Jharel Cotton. (John Sleezer/Kansas City Star/TNS)

Cotton cruises, as A’s hammer Rangers in home finale

OAKLAND — The Oakland Athletics’ PR staff dug up a stat that perfectly captures Jharel Cotton’s incredible start to his big league career.

Since the earned run became an official stat in 1913, Cotton is the first A’s pitcher ever to allow one or fewer in each of his first four starts.

“He just continues to impress all the way around — his composure, the mix of pitches, not afraid of the stage and who he’s facing,” manager Bob Melvin said after the 7-1 win on Sunday afternoon. “So, yeah, we have a good one here.”

Against the Rangers, Cotton only needed 70 pitches to work his way through seven innings of three-hit, one run ball. The gem helped the A’s avoid a winless homestand.

“Phew. I was nervous going into today,” Melvin said. “I don’t think we’ve lost a complete homestand before this year.”

Melvin was right. The A’s, who entered the day 0-5 since returning to the Coliseum last Monday, have never gone winless on a homestand of four games or more since moving to Oakland.

“That would have just been kind of a cherry on top of a bad season,” Melvin added.

Long-time A’s nemesis Adrian Beltre inflicted the only damage during Cottom’s otherwise spotless outing.

Beltre’s seventh-inning home run bounced off the concrete steps beyond the left-field wall with such force that the ball ricocheted back onto the outfield grass.

“I wish I could give up no runs,” Cotton said. “I feel like in all my starts I give up a home run. But they’re good hitters, big league guys.”

When Colby Lewis took the mound for the bottom of the second inning of the home finale, the A’s hadn’t scored since Wednesday.

By the time Lewis trudged back to the dugout — after retiring just a single out in a half inning that dragged on for 30 minutes — the A’s had scored seven times.

The big swings came from Stephen Vogt and Ryon Healy.

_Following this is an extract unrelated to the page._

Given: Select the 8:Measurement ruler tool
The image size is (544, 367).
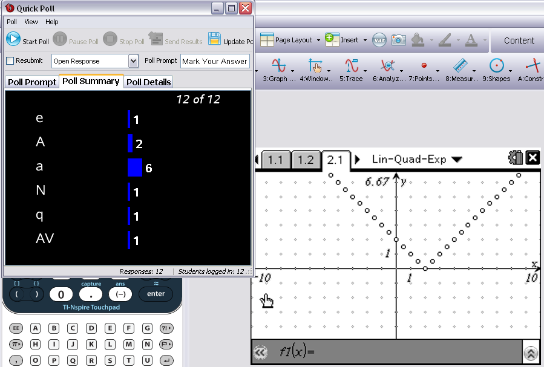Looking at the screenshot, I should click(x=460, y=65).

Vogt lined a bases-clearing double into the right-field corner, while Healy connected on a two-run homer that looked like it would be a pop-up to left field off the bat.

The first run came courtesy of Bruce Maxwell, who looped a RBI single to left and went 3-for-4. The rookie catcher is now hitting .395 (17-for-43) in 15 September games.

“I think the catching was a little ahead of the hitting going into the season,” Melvin said. “And now the offensive portion has caught.”